Minneapolis (Minnesota) é outra referência citada por Maltman e foi a primeira cidade dos Estados Unidos a abolir o zoneamento unifamiliar, possibilitando que duplexes e triplexes sejam edificados na maioria dos quarteirões. Ele explica que na localidade a lei de uso do solo foi sendo flexibilizada aos poucos, desde 2018, com alterações que eliminaram os requisitos mínimos de estacionamento e que facilitaram a construção de unidades habitacionais acessórias, como apartamentos em cima de garagens e pequenos anexos nos pátios.

Muitas dessas modificações fazem parte do plano Minneapolis 2040, lançado em 2020, que estabelece uma série de ações para estimular o município para o futuro em áreas como as de moradia, trabalho, igualdade racial e mudanças climáticas. O economista comenta que, apesar da quantidade de duplexes e triplexes ainda ser baixa, houve um crescimento importante nesse segmento desde a aprovação do programa, os aluguéis na cidade evoluíram mais devagar do que a média dos Estados Unidos e que a quantidade de estacionamentos por imóvel teve uma queda.

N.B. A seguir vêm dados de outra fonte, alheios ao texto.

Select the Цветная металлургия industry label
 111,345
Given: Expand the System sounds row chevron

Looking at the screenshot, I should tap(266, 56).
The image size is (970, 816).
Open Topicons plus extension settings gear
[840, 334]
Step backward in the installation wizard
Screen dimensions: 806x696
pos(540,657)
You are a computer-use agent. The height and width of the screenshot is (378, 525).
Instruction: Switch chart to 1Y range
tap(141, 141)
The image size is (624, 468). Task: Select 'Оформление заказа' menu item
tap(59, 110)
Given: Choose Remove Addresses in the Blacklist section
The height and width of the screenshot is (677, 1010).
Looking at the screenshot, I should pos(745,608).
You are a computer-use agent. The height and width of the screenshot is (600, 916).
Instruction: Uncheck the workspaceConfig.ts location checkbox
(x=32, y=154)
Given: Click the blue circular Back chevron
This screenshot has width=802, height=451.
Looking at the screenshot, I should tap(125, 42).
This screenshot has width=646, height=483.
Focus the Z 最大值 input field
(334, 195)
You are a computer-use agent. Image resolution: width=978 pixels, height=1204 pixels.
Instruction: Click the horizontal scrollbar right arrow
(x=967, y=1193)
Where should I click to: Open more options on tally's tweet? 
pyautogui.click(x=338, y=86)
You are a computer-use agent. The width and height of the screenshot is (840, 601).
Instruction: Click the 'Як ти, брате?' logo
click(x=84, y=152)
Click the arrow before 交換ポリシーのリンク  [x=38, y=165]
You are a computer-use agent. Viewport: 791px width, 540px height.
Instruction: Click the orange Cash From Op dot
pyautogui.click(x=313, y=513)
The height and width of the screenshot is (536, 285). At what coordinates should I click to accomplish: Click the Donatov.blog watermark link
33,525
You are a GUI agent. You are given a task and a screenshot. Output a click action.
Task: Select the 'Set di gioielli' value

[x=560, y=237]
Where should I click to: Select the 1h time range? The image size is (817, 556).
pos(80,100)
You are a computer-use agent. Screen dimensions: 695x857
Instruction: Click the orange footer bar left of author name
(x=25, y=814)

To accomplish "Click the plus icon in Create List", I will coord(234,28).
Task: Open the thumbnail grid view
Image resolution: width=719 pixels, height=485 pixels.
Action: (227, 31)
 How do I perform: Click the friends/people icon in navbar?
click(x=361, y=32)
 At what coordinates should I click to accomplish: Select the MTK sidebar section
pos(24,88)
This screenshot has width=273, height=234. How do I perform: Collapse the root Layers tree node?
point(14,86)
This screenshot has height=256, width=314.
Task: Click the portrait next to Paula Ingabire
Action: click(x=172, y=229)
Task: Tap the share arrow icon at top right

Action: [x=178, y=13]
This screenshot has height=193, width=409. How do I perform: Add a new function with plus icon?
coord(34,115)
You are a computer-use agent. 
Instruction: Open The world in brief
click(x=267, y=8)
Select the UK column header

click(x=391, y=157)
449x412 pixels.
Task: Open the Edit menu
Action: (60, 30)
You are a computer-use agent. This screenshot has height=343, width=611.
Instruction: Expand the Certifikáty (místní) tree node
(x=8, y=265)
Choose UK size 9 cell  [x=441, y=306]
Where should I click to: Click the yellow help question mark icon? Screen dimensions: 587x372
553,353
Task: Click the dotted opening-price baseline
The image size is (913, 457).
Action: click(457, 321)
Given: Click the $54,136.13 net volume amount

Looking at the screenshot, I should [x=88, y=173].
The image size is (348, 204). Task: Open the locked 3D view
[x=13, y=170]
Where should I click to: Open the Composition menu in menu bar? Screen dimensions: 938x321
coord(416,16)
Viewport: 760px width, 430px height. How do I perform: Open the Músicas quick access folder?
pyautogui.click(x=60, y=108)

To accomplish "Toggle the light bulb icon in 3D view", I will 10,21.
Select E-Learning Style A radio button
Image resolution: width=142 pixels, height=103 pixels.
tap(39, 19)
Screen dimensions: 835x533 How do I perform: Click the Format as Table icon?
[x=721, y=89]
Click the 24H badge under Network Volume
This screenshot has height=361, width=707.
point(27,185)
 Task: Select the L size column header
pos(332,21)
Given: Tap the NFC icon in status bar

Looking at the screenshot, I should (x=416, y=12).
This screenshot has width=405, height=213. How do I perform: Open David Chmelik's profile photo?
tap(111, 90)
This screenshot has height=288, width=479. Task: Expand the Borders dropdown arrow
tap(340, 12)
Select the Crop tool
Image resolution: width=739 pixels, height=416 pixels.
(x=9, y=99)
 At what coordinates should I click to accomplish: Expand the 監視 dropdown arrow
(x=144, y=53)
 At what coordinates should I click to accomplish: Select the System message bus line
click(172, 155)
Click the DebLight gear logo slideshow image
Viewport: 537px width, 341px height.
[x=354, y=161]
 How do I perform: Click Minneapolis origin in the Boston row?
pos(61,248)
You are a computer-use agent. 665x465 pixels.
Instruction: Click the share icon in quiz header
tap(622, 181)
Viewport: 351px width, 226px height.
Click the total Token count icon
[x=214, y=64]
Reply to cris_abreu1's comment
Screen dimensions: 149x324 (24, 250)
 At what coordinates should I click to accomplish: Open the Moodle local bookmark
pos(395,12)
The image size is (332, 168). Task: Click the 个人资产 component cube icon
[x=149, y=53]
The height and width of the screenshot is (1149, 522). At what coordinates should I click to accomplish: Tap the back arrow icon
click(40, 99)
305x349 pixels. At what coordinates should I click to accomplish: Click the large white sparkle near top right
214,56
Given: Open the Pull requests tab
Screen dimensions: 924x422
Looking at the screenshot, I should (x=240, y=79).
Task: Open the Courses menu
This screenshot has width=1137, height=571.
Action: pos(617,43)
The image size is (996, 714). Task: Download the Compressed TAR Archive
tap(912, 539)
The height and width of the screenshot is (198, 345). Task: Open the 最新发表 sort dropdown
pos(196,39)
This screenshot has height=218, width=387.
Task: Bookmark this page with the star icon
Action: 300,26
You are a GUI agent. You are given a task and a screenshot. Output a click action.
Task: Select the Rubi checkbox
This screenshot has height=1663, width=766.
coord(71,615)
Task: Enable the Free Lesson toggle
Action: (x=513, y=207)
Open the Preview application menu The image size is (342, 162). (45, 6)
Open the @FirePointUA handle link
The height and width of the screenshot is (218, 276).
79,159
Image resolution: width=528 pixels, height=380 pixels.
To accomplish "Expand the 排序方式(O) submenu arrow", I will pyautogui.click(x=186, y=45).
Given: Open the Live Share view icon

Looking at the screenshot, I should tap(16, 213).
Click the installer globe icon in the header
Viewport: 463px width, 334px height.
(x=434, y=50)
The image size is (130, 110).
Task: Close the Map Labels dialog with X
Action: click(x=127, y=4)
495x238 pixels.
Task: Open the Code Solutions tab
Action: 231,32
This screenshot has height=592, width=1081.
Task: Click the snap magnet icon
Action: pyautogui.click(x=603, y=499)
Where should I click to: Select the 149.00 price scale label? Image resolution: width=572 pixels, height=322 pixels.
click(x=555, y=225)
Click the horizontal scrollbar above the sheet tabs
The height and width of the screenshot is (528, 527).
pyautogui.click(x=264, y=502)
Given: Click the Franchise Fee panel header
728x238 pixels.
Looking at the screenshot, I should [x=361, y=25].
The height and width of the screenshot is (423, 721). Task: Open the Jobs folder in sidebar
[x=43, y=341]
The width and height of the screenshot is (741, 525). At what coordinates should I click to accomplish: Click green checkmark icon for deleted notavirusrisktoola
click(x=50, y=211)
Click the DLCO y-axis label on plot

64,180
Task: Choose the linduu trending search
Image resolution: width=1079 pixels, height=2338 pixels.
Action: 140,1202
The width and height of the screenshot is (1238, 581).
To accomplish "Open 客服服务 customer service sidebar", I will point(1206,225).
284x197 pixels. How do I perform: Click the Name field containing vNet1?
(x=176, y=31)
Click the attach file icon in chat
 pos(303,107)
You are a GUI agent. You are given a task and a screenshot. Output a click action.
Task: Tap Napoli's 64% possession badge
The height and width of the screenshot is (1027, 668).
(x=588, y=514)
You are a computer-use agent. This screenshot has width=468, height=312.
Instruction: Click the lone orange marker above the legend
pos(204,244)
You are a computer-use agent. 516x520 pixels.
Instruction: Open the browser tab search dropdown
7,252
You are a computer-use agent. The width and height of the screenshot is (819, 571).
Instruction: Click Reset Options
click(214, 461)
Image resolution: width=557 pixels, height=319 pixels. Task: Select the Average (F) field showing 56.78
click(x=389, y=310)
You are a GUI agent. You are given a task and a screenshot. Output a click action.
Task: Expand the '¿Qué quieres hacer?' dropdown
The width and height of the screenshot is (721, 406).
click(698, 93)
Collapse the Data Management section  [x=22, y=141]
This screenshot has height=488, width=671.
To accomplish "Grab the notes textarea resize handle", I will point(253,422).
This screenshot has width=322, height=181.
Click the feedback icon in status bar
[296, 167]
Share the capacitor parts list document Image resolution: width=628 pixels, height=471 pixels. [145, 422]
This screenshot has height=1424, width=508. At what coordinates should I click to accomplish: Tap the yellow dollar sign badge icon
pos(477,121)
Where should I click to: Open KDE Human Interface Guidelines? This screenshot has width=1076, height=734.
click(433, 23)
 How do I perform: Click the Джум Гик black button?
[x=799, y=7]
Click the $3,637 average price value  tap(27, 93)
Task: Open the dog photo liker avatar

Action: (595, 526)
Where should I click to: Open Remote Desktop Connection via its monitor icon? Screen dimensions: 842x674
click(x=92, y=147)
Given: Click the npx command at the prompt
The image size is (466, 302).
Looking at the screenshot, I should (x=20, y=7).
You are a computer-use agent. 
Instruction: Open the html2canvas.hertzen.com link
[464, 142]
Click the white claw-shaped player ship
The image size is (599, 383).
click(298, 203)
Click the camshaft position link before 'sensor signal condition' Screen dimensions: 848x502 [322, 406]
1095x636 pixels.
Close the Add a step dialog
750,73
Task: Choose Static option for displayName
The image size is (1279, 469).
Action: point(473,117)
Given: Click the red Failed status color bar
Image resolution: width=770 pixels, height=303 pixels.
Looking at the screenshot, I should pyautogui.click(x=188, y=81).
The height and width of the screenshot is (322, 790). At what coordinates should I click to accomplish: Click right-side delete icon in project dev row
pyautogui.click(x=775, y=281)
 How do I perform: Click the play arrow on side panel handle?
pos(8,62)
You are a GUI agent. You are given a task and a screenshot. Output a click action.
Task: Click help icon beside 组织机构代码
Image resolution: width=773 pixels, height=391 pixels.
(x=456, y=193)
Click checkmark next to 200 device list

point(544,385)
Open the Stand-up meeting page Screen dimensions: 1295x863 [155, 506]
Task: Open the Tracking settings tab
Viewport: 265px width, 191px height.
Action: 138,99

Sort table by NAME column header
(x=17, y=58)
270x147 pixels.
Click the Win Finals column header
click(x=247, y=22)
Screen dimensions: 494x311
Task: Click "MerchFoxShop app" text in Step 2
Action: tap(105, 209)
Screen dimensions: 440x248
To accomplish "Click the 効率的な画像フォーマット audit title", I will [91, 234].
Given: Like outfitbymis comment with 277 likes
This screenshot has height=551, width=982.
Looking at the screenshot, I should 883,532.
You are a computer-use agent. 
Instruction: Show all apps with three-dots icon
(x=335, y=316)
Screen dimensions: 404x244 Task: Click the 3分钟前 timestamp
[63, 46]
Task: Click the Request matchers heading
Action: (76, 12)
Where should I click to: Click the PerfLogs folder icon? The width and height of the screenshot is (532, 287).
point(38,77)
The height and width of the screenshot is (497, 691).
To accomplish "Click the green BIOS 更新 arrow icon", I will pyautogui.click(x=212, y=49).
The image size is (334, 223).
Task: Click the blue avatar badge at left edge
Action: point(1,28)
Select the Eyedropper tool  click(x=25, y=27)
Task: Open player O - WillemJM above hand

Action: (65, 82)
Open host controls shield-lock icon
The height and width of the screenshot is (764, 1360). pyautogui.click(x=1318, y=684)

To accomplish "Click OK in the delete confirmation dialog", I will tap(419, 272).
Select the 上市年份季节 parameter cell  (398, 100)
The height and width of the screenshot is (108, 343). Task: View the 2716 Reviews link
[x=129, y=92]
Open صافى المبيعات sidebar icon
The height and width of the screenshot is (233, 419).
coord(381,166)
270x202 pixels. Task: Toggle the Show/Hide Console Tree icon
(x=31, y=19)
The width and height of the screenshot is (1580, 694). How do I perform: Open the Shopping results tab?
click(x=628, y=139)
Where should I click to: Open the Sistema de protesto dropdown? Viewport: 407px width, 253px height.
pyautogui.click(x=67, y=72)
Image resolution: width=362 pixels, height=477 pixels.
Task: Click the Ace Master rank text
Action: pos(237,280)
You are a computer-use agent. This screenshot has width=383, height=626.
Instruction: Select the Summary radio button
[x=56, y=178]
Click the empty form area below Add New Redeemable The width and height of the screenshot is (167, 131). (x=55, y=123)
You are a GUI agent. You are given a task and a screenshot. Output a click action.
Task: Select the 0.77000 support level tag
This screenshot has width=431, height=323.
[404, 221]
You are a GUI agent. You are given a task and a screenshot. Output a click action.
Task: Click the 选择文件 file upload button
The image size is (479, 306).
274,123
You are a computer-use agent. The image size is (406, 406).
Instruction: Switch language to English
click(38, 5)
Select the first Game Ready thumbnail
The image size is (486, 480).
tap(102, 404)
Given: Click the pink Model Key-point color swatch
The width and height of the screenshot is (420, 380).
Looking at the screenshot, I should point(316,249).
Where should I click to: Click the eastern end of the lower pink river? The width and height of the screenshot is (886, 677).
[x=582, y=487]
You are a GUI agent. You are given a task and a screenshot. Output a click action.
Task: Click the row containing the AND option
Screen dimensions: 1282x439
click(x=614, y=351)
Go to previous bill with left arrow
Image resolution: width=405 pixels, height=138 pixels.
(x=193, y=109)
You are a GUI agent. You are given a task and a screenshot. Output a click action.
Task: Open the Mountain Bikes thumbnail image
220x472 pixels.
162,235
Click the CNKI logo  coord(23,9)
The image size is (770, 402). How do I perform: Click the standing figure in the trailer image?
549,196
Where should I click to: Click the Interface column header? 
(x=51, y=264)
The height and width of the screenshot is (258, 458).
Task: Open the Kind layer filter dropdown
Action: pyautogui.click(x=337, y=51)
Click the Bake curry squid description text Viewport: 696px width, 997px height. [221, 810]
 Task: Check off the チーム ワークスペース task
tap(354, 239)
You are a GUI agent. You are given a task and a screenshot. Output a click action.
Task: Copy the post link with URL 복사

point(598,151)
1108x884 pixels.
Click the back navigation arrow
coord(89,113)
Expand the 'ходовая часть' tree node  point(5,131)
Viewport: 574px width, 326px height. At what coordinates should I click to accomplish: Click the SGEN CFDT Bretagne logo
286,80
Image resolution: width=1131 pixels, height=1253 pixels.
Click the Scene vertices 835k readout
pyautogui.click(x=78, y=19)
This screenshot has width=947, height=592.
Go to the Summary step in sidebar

Nova York é mais um exemplo de lugar que adotou o upzoning, como recorda o economista Jason Barr em artigo para o Caos Planejado. Ele conta que, entre 2004 a 2013, a metrópole teve 40% dos seus terrenos residenciais rezoneados, com as regiões centrais de Manhattan, Brooklyn e oeste do Queens, que tinham zonas industriais subutilizadas, quarteirões na orla e bairros acessíveis pelo transporte público, liberadas para a edificação de habitações mais densas. O levantamento “The Effect of Rezoning on Local Housing Supply and Demand: Evidence from New York City (O efeito do rezoneamento na oferta e demanda local de moradias: evidências da cidade de Nova York)”, de 2023, verificou que o número de imóveis na área abrangida pelo upzoning cresceu mais de 4% sete anos depois da adoção da solução em comparação com os terrenos que não foram atendidos pelas alterações e ficavam a até 305 metros de distância.